* [Document section]

The rebels made a great effort to retake the forts, making numerous charges, but we succeeded in holding them back during the entire day. Sometime during the afternoon I was sent out by General Hartranft to the commanding officer of the second brigade to ascertain if it were possible for him to hold the forts captured.

Just as I came to the forts it happened that my own regiment, the Two Hundred and Eighth was deployed.... When I was but a short distance away I heard the lieutenant-colonel of my regiment call to the men to retreat, and that they were being surrounded. Presently he and the major of the regiment started on the run for the rear, expecting the regiment to follow. I took the situation at a glance and drawing my sword called to the men at the top of my voice, "Don't a man of you run; they can't drive you out of here."

When the line officers discovered that there was some one to take charge of the regiment they immediately rallied the men and kept them in position.

Recognized for his valor that day, Hoffman was promoted by brevet to the rank of major on March 25. Afterward, the 208th Pennsylvania moved on in pursuit of Confederate General-in-Chief Robert E. Lee's army (April 3–9) and, following Lee's surrender to General Ulysses S. Grant at Appomattox, was involved in Union Operations at Nottaway Court House (April 9–20), City Point (April 20–28), and Alexandria from late April until mid-May when then regiment headed to Washington, D.C. in order to participate in the Union's Grand Review of the Armies (May 23).

On June 1, 1865, Hoffman was honorably when his regiment was mustered out of service. On August 2, 1865, he was recognized for his service to the nation with a brevet promotion to the rank of lieutenant colonel of volunteers. In response, he penned a thank you note from his home at Port Trevorton.

* [Records from a data collection]
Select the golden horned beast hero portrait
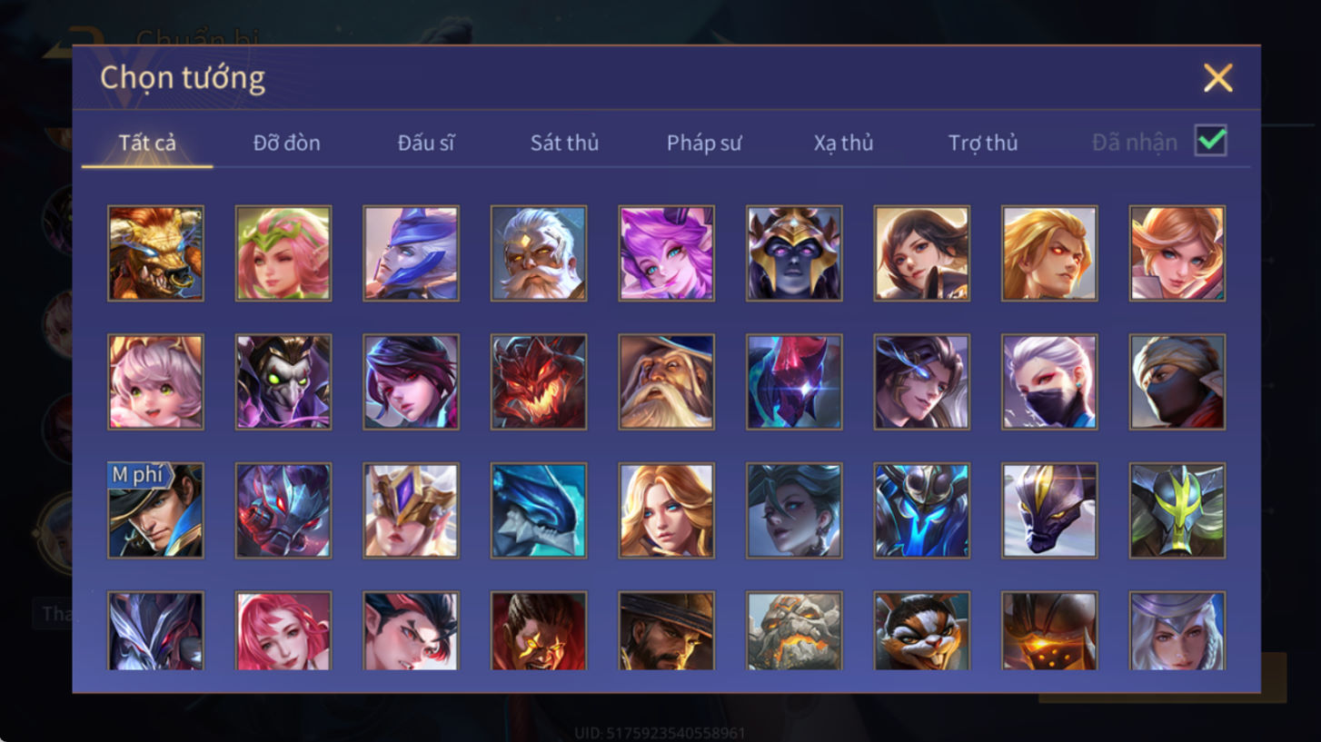1321x742 pixels. (x=155, y=253)
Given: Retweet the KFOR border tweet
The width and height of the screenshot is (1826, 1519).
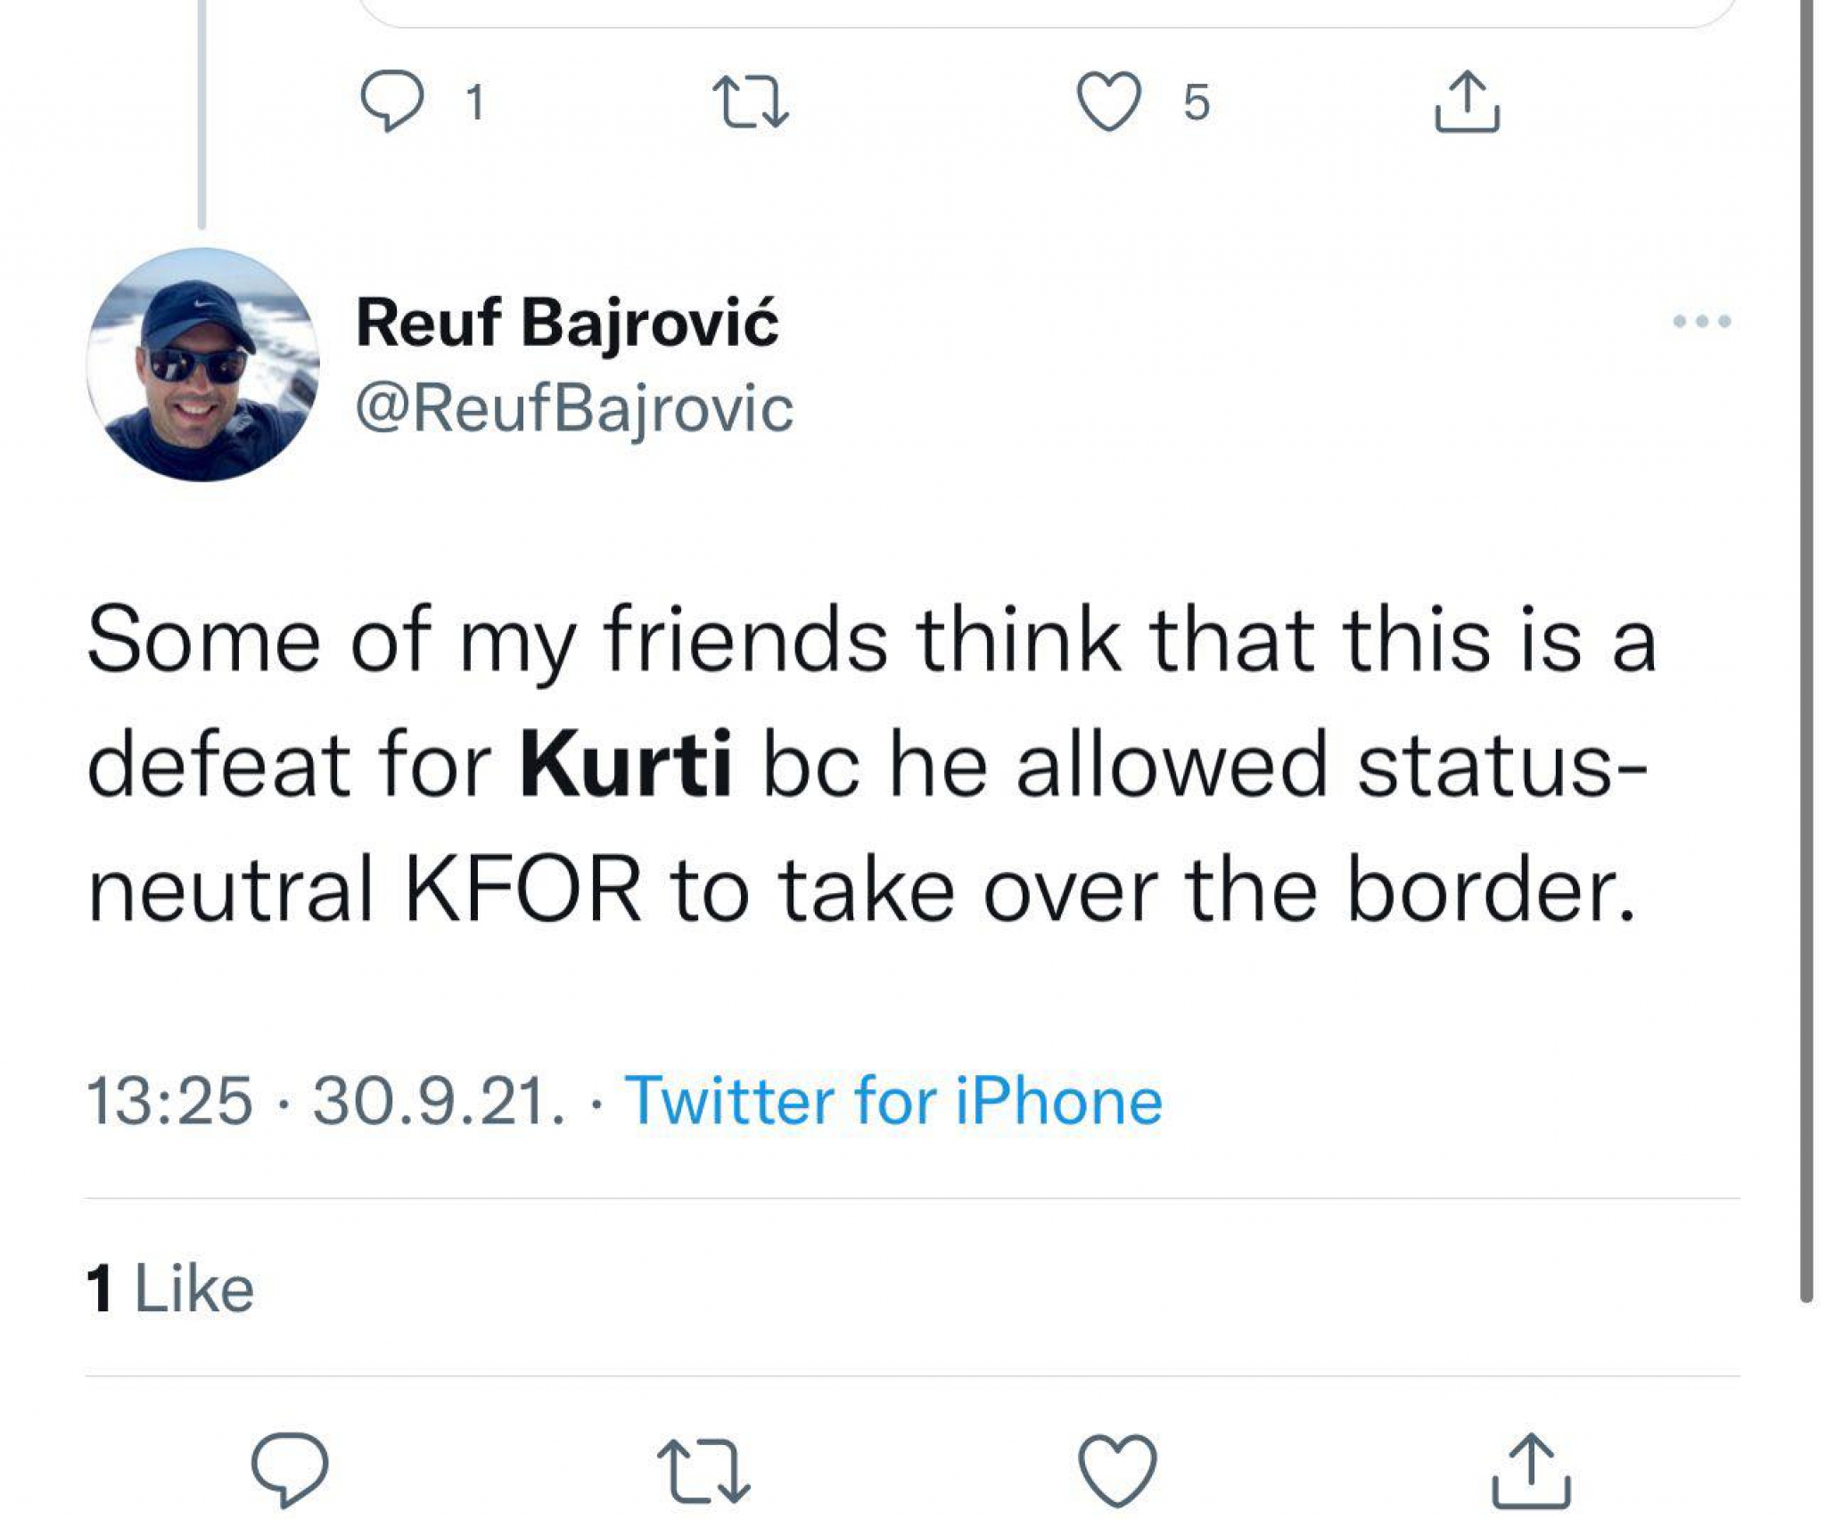Looking at the screenshot, I should [703, 1468].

* [What is expected] Rewrite the Hoffman account from "The rebels made" to "the forts captured.", putting "the whole day" in place of "the entire day".

* [Answer to the exercise]
The rebels made a great effort to retake the forts, making numerous charges, but we succeeded in holding them back during the whole day. Sometime during the afternoon I was sent out by General Hartranft to the commanding officer of the second brigade to ascertain if it were possible for him to hold the forts captured.